▶ Task prompt
Would you restate the entries below word for word, starting at the first line and ending with the one that has "Task: Open the administrator user dropdown"?

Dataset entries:
=======

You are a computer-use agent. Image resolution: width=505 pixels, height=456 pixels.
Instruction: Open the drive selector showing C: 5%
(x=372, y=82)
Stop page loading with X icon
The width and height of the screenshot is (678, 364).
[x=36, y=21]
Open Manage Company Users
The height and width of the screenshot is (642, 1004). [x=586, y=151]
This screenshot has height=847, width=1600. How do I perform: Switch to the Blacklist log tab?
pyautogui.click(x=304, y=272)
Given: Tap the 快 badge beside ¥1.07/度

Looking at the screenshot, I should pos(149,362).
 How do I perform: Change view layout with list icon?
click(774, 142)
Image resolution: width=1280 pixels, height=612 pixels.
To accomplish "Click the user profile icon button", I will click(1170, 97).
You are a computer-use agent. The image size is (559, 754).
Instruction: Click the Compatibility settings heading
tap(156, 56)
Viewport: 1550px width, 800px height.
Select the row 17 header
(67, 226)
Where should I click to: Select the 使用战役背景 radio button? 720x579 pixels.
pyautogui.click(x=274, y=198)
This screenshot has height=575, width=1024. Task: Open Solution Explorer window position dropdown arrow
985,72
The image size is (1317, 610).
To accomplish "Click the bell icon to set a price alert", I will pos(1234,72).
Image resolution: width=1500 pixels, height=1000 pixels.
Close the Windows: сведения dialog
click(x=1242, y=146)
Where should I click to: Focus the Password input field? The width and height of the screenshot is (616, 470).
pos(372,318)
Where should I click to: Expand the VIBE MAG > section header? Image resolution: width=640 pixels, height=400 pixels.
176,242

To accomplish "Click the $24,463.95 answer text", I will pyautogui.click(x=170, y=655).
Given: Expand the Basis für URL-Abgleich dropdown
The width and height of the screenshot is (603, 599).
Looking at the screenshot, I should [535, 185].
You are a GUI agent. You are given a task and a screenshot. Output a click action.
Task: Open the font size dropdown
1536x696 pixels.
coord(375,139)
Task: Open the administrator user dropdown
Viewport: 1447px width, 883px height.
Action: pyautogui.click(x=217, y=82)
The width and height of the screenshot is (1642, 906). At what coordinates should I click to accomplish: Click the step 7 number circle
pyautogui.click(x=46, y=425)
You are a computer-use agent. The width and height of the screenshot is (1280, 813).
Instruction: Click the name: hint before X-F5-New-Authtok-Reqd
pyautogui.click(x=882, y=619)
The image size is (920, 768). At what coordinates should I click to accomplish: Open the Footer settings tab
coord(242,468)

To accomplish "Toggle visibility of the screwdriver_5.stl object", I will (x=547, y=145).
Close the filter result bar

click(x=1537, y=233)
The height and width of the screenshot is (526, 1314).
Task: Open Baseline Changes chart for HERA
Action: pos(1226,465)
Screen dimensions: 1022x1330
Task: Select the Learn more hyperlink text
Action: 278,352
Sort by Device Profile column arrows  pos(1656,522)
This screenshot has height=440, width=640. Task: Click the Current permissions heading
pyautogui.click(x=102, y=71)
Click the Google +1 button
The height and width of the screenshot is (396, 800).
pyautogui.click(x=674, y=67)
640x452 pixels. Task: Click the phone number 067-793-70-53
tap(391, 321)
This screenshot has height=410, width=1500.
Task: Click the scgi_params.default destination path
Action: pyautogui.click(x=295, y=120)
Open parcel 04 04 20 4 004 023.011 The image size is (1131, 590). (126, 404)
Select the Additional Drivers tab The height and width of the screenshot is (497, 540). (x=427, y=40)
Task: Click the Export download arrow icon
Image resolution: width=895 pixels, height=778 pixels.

=======

▶ Completed task
You are a computer-use agent. Image resolution: width=505 pixels, height=456 pixels.
Instruction: Open the drive selector showing C: 5%
(x=372, y=82)
Stop page loading with X icon
The width and height of the screenshot is (678, 364).
[x=36, y=21]
Open Manage Company Users
The height and width of the screenshot is (642, 1004). [x=586, y=151]
This screenshot has height=847, width=1600. How do I perform: Switch to the Blacklist log tab?
pyautogui.click(x=304, y=272)
Given: Tap the 快 badge beside ¥1.07/度

Looking at the screenshot, I should pos(149,362).
 How do I perform: Change view layout with list icon?
click(774, 142)
Image resolution: width=1280 pixels, height=612 pixels.
To accomplish "Click the user profile icon button", I will click(1170, 97).
You are a computer-use agent. The image size is (559, 754).
Instruction: Click the Compatibility settings heading
tap(156, 56)
Viewport: 1550px width, 800px height.
Select the row 17 header
(67, 226)
Where should I click to: Select the 使用战役背景 radio button? 720x579 pixels.
pyautogui.click(x=274, y=198)
This screenshot has height=575, width=1024. Task: Open Solution Explorer window position dropdown arrow
985,72
The image size is (1317, 610).
To accomplish "Click the bell icon to set a price alert", I will pos(1234,72).
Image resolution: width=1500 pixels, height=1000 pixels.
Close the Windows: сведения dialog
click(x=1242, y=146)
Where should I click to: Focus the Password input field? The width and height of the screenshot is (616, 470).
pos(372,318)
Where should I click to: Expand the VIBE MAG > section header? Image resolution: width=640 pixels, height=400 pixels.
176,242

To accomplish "Click the $24,463.95 answer text", I will pyautogui.click(x=170, y=655).
Given: Expand the Basis für URL-Abgleich dropdown
The width and height of the screenshot is (603, 599).
Looking at the screenshot, I should [535, 185].
You are a GUI agent. You are given a task and a screenshot. Output a click action.
Task: Open the font size dropdown
1536x696 pixels.
coord(375,139)
Task: Open the administrator user dropdown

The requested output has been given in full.